赤みのある皮が照り輝いている。表面は脂でうすく覆われて艶があり、焼きたてらしく、かおりは香ばしい。小ぶりな切り身の断面は純白で、ふっくらとしている。新鮮な切り身を、水分やうま味が逃げ出さない絶妙な火加減で焼き上げたことが見て取れる。おばあは家で、鯛を焼いたのだ。

夕飯に焼き魚を出すとき、おばあはよく、すでに焼いてあるものを買ってくる。それを食卓に並べる前に、フライパンで温める。そうすれば、魚を焼く手間も時間も短縮できるから合理的ではある。それに商店街にあるなじみの魚屋は、新鮮で質のいい魚を扱っているので、一度冷めた焼き魚も温めればそこそこおいしい。

だけどやっぱり、焼きたてのおいしさにはかなわない。しかも魚の質がいいだけに、調理の差で味の違いが際立つ。魚は毎回、家で焼いてくれたらいいのに。おいしいものが好きなくせに、あんがい合理的で気まぐれなおばあは、たまにしか家で焼いてくれない。

今日はどうしたのだろう。小ぶりだけど脂ののったハラミ。しかもサバでもなくブリでもなく、ちょっと高級な鯛だ。それを生の状態から、丁寧に焼いている。

黒豆を甘く煮たもの(市販品)

鯛の隣には、甘く煮た黒豆まである。黒豆を煮るのは、何時間も水につけたり火にかけたりして膨大な時間がかかる。さすがにこれは、パックになった出来合いのものを買ってきたのだろう。とはいえ、赤い皮の鯛と艶のある黒豆が一緒に並ぶと、正月みたいでめでたい感じがする。

おばあがつくった、かぼちゃとじゃがいもの煮物(2日目)

そして奥の皿にのっているのは、カボチャとじゃがいもの煮物だ。どちらも煮崩れしやすい食材で、つくって2日目だというのに、ほとんど形が変わっていない。どうすれば、こんなことができるのだろうか。身近にいる僕が、おばあの調理技術を受け継ぐべきではないかと考えさせられる。

それにしても、昨日も食べたこの煮物はおいしかった。箸でつまんでも崩れないのに、口に入れるとふわっとほぐれる食感。食材の甘みを生かした、醤油ベースの薄めの味付け。僕は思わず「おいしい!」と声に出したのだった。それがおばあには、よほどうれしかったのに違いない。

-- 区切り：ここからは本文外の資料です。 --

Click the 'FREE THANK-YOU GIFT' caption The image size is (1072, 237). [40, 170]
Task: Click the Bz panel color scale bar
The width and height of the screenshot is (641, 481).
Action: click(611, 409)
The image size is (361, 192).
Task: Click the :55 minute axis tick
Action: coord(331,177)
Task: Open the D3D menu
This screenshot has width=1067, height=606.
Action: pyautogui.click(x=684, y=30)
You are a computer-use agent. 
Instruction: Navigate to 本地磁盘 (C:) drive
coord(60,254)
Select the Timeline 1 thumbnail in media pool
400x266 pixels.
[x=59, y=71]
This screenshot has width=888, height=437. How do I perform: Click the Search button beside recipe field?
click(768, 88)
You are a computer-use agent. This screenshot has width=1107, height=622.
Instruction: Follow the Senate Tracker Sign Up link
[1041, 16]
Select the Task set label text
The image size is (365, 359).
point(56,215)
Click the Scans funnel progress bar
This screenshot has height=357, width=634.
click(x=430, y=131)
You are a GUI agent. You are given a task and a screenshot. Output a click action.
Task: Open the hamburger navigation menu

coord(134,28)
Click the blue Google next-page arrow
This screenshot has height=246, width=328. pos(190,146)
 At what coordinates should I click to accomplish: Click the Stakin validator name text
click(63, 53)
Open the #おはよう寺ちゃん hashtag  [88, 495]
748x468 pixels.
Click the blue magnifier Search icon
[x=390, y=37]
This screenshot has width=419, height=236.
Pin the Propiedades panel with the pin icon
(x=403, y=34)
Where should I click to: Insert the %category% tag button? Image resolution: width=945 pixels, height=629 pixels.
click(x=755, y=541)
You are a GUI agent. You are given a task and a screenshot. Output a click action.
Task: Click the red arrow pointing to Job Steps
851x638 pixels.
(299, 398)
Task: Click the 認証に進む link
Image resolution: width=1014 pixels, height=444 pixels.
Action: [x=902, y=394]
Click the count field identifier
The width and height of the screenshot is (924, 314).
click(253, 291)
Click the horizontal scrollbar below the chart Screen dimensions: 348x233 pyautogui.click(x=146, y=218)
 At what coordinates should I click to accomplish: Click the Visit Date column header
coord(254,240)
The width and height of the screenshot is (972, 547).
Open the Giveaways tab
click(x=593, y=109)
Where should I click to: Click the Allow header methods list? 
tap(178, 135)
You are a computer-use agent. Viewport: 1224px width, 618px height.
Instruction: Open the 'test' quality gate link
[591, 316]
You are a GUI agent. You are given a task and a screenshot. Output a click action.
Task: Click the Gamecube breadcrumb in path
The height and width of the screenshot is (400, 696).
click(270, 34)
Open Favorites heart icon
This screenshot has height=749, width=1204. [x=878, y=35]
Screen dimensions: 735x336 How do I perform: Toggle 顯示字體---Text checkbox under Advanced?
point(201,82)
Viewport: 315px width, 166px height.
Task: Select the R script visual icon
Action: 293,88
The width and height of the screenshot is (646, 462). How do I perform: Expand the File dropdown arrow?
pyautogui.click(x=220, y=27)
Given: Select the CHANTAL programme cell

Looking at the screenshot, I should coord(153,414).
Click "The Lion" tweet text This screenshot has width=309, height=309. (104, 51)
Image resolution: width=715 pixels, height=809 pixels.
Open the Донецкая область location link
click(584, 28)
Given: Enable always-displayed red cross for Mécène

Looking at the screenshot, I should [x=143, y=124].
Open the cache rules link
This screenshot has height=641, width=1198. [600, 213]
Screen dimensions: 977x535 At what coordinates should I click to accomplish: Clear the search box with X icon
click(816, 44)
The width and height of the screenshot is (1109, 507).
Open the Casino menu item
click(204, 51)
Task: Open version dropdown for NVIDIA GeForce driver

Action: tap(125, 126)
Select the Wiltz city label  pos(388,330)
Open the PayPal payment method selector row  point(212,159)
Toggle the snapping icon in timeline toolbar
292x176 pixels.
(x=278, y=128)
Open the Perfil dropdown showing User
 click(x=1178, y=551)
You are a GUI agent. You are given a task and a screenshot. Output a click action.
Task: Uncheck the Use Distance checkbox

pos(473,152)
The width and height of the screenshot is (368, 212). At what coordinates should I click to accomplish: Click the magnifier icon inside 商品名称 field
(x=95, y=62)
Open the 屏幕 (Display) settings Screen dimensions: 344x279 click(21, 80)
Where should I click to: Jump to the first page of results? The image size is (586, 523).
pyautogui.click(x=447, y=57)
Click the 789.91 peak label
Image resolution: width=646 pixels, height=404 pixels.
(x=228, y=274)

だから今日、手間暇をかけて家で焼いた鯛の塩焼きと黒豆という、めでたく新年を迎えたみたいなメニューが食卓に並んだのだ。だとしたらおばあ、はしゃぎすぎだよ! おばあの気分は、20日も早く正月を先取りしている。それに口では「うれしい」とかいわないくせに、わかりやすすぎる!

おばあがつくった絶妙な焼き加減の鯛の塩焼き(皮の面)

まずは鯛から箸をつける。ほとんど焦げもなくパリッと焼けた皮を裏返すと、

おばあがつくった絶妙な焼き加減の鯛の塩焼き(身の面)

薄く焼き色のついた身があらわになる。身の表面は適度に締まり、箸を入れると透明な脂が染み出す。内側の身は白く、やわらかい。ごくりと唾を飲み、ひとかけつまんで口に入れると……うま……いや、辛い。塩抜きしていない塩鮭なみに塩が効いている。

この小さな切り身だけで、ごはん3杯はいける。それもお茶漬けにしてちょうどいいくらいの塩味の濃さだ。おばあが濃いめの味が好みなのは知っているけど、さすがにこれは辛すぎる。
口直しに、甘い黒豆をぱくぱくと口に放り込む。

僕は薄味が好きだし、塩分高めはおばあの高血圧にもよくない。焼き加減は文句なしなのに、塩加減を間違えてしまったらしい。期待したぶん正直、がっかりしたけど、文句をいう気にはなれない。おばあは煮物がおいしいといわれたことがうれしくて、生の鯛の切り身を塩焼きにした。そのとき気合を入れすぎ、勢いあまって、いつもより多く塩をふりすぎてしまったのではないか。口の中の甘い黒豆をかみしめるたびに、その思いが強くなった。